Records from a dataset
--- START ---
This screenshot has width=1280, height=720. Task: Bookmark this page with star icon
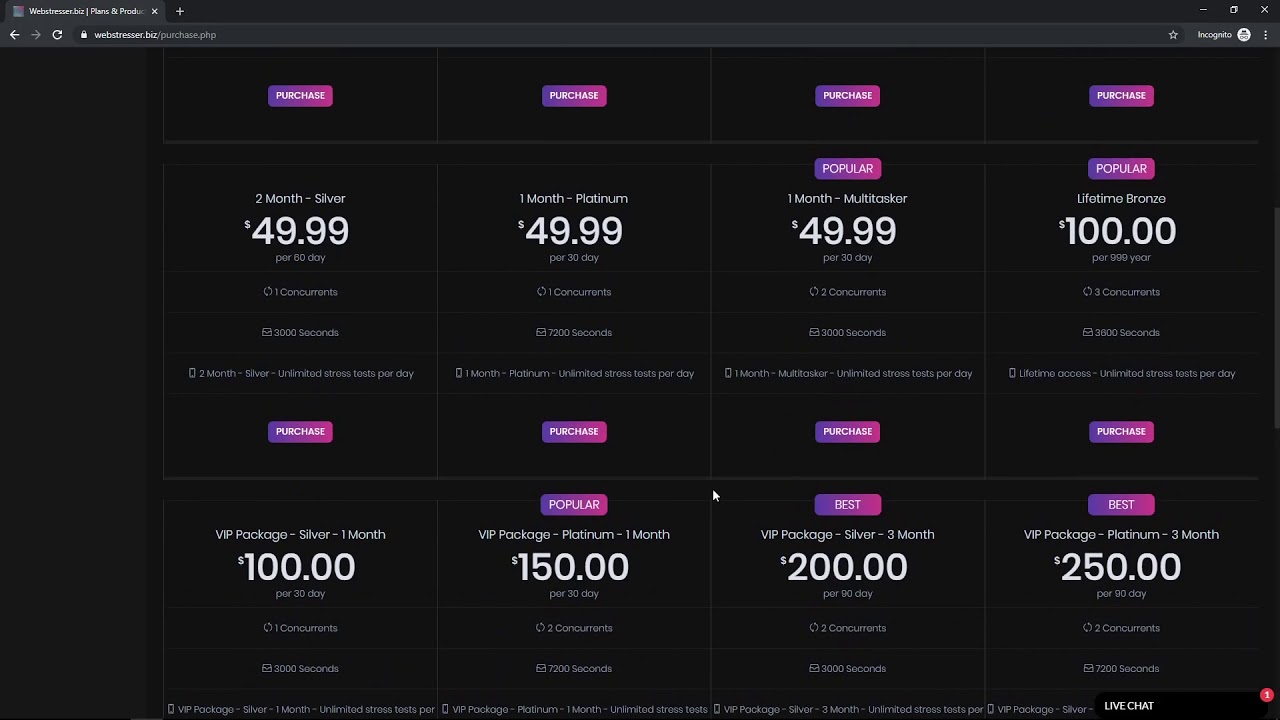point(1173,35)
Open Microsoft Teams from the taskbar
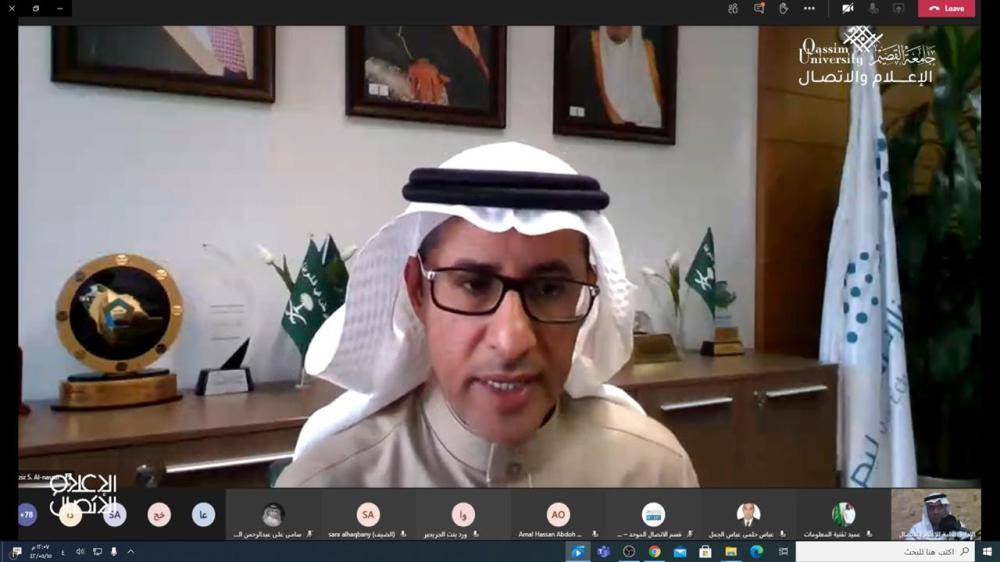This screenshot has width=1000, height=562. pyautogui.click(x=603, y=551)
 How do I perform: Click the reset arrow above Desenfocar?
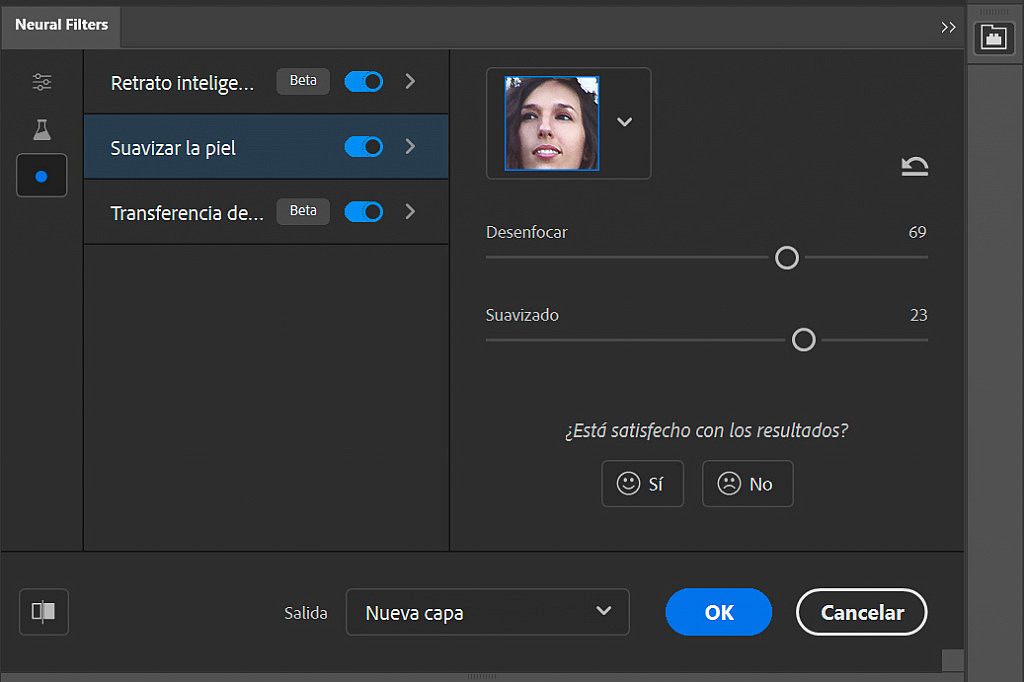tap(914, 167)
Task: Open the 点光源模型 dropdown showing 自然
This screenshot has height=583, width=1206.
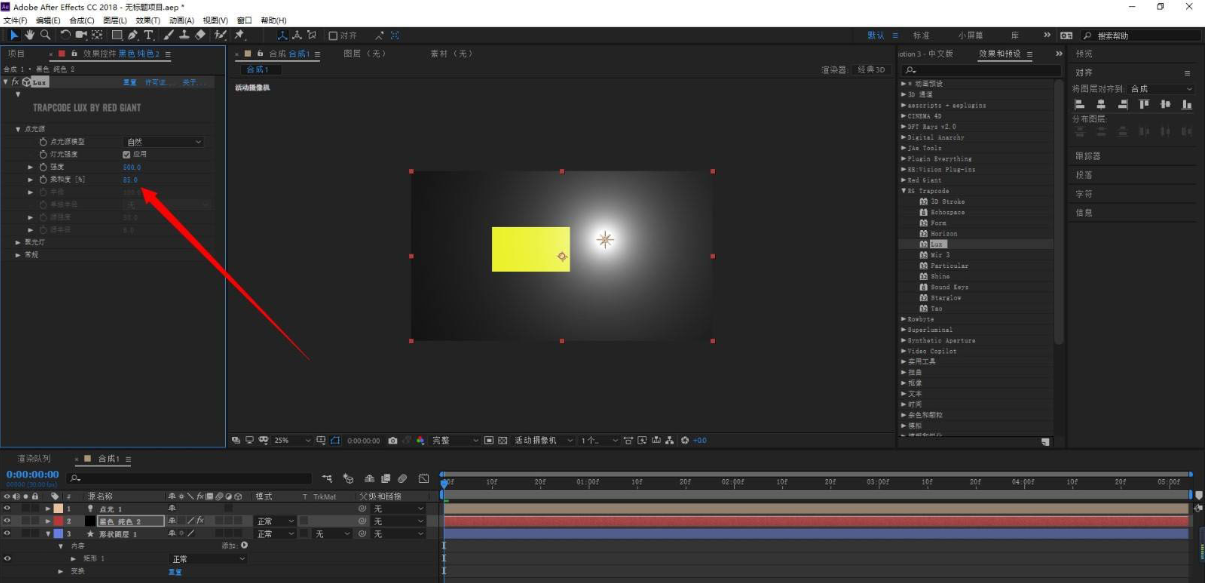Action: point(163,142)
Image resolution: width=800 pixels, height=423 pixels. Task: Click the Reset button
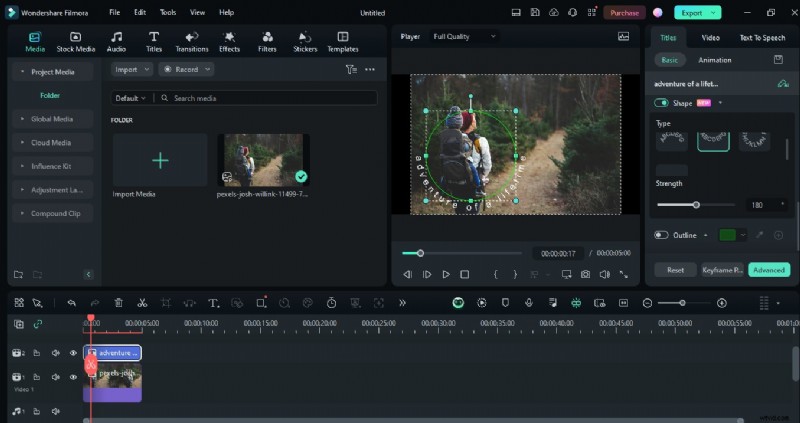coord(675,270)
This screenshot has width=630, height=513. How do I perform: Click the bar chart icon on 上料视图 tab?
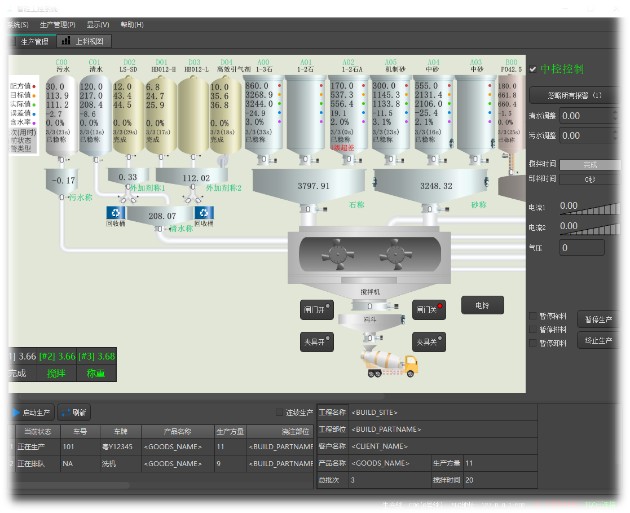[x=68, y=42]
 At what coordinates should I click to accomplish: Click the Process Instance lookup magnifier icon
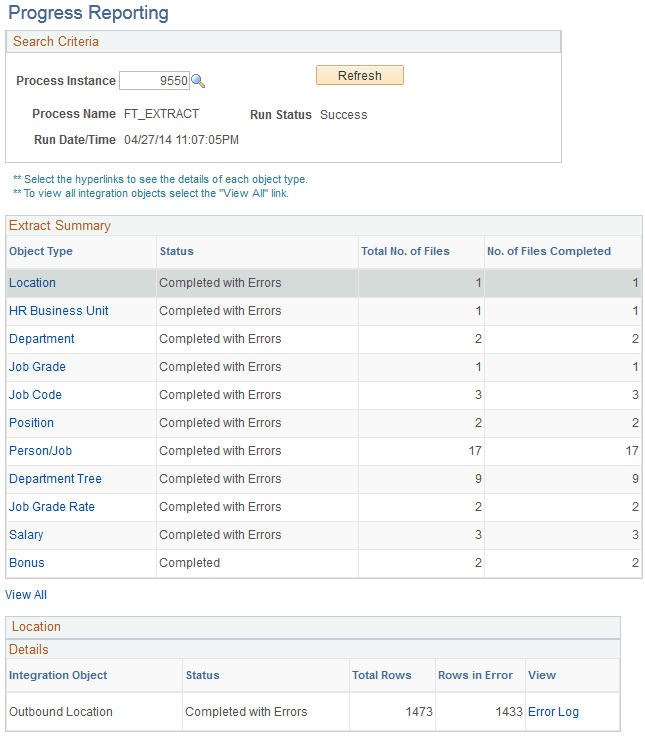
--- END ---
WORK TASK
Transcribe all records verbatim, no pictures.

RESPONSE TO THE TASK
This screenshot has width=1280, height=720. Task: Bookmark this page with star icon
point(1173,35)
Open Microsoft Teams from the taskbar
This screenshot has width=1000, height=562. pyautogui.click(x=603, y=551)
 How do I perform: Click the reset arrow above Desenfocar?
tap(914, 167)
Task: Open the 点光源模型 dropdown showing 自然
This screenshot has height=583, width=1206.
Action: point(163,142)
Image resolution: width=800 pixels, height=423 pixels. Task: Click the Reset button
coord(675,270)
This screenshot has width=630, height=513. How do I perform: Click the bar chart icon on 上料视图 tab?
[x=68, y=42]
 At what coordinates should I click to accomplish: Click the Process Instance lookup magnifier icon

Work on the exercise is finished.